### RECORDS PROVIDED
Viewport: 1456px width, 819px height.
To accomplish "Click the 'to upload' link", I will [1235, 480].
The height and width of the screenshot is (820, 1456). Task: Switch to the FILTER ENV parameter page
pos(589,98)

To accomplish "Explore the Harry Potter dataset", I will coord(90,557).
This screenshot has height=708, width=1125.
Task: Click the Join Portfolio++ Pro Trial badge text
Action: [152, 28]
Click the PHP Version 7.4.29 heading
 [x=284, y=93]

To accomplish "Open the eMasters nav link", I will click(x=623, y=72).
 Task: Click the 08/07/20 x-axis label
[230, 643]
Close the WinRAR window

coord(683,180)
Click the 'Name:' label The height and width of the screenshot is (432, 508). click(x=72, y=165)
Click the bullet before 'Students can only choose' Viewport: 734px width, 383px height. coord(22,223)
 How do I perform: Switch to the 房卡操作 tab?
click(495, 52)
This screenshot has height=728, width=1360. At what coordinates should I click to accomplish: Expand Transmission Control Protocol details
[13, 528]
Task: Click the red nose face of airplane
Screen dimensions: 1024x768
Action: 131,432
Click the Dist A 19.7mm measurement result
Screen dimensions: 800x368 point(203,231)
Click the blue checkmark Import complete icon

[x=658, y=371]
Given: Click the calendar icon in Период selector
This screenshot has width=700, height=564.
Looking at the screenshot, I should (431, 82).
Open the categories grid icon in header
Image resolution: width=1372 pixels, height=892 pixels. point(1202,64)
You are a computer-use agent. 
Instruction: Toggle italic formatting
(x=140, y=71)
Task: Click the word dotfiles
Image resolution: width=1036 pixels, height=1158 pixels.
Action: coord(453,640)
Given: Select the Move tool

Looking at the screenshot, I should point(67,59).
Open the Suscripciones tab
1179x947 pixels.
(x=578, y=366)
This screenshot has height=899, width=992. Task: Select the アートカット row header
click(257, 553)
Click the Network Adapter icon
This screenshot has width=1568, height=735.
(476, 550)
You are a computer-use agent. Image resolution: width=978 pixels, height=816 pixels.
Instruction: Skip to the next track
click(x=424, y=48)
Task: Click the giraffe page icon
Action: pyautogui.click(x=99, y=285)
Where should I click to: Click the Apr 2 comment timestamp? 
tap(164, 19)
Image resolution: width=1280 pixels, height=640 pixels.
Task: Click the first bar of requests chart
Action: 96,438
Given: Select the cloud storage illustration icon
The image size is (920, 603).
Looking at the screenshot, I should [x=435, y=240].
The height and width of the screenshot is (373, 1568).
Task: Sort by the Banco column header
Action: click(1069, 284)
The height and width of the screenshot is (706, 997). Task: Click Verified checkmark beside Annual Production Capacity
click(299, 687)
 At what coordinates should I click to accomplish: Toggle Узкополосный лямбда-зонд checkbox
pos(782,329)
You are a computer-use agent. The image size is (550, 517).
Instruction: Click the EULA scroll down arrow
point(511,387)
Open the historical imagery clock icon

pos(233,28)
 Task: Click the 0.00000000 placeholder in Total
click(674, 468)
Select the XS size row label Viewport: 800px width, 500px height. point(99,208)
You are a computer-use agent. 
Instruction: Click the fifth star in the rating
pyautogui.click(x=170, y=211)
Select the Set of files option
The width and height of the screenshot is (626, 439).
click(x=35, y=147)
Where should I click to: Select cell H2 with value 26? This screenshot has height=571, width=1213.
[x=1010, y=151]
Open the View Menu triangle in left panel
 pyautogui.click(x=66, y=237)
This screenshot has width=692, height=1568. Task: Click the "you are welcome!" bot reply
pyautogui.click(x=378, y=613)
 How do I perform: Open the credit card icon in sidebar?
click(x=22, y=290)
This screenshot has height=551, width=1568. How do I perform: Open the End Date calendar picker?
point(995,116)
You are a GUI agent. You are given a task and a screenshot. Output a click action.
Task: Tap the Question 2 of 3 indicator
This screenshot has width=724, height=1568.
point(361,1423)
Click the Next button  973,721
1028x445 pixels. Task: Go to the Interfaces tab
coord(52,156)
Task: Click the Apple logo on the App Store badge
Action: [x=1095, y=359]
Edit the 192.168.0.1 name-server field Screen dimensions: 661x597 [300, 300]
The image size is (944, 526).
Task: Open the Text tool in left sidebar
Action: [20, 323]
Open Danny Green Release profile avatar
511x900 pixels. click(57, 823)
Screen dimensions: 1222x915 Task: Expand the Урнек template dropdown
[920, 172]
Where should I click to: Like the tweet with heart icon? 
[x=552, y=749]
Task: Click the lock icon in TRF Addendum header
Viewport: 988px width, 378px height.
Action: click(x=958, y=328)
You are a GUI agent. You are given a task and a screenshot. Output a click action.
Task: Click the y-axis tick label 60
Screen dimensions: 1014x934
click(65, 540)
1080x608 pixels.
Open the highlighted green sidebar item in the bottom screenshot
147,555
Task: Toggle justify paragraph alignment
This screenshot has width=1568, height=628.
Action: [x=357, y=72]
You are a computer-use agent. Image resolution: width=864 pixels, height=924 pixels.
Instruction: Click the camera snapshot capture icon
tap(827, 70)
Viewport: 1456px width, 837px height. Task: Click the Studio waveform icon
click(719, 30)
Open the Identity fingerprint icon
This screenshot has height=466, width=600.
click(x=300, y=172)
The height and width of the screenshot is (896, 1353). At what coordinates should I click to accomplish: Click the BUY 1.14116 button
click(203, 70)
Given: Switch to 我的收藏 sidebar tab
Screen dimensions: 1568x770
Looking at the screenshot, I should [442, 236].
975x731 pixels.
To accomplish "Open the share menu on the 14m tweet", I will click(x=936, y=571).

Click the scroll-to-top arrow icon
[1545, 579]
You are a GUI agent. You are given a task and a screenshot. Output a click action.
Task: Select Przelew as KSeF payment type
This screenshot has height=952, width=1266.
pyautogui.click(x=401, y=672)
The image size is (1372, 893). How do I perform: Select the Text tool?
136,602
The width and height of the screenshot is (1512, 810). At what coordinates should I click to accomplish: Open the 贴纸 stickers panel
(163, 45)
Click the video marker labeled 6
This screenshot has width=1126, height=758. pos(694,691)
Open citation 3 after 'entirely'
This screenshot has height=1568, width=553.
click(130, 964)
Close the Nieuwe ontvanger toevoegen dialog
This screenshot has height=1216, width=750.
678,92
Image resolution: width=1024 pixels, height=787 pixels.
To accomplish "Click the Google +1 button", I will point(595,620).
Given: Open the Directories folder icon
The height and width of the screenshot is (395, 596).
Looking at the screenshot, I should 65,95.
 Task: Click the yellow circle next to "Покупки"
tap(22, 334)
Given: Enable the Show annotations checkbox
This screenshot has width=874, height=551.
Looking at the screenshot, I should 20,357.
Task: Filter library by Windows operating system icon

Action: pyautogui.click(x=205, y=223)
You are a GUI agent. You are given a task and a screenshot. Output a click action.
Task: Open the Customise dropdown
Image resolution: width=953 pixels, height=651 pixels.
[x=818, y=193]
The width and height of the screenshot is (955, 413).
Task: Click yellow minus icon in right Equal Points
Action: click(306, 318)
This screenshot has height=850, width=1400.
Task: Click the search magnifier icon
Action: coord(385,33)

### TASK DIRECTIONS
Replace "Tap" with "Press" in the rows, starting with the line containing "Task: Click the 0.00000000" and going on through the line containing "511x900 pixels. click(57, 823)". Give only those lines, with nothing else changed.

### REPLY
 Task: Click the 0.00000000 placeholder in Total
click(674, 468)
Select the XS size row label Viewport: 800px width, 500px height. point(99,208)
You are a computer-use agent. 
Instruction: Click the fifth star in the rating
pyautogui.click(x=170, y=211)
Select the Set of files option
The width and height of the screenshot is (626, 439).
click(x=35, y=147)
Where should I click to: Select cell H2 with value 26? This screenshot has height=571, width=1213.
[x=1010, y=151]
Open the View Menu triangle in left panel
 pyautogui.click(x=66, y=237)
This screenshot has width=692, height=1568. Task: Click the "you are welcome!" bot reply
pyautogui.click(x=378, y=613)
 How do I perform: Open the credit card icon in sidebar?
click(x=22, y=290)
This screenshot has height=551, width=1568. How do I perform: Open the End Date calendar picker?
point(995,116)
You are a GUI agent. You are given a task and a screenshot. Output a click action.
Task: Press the Question 2 of 3 indicator
This screenshot has width=724, height=1568.
point(361,1423)
Click the Next button  973,721
1028x445 pixels. Task: Go to the Interfaces tab
coord(52,156)
Task: Click the Apple logo on the App Store badge
Action: [x=1095, y=359]
Edit the 192.168.0.1 name-server field Screen dimensions: 661x597 [300, 300]
The image size is (944, 526).
Task: Open the Text tool in left sidebar
Action: [20, 323]
Open Danny Green Release profile avatar
511x900 pixels. click(57, 823)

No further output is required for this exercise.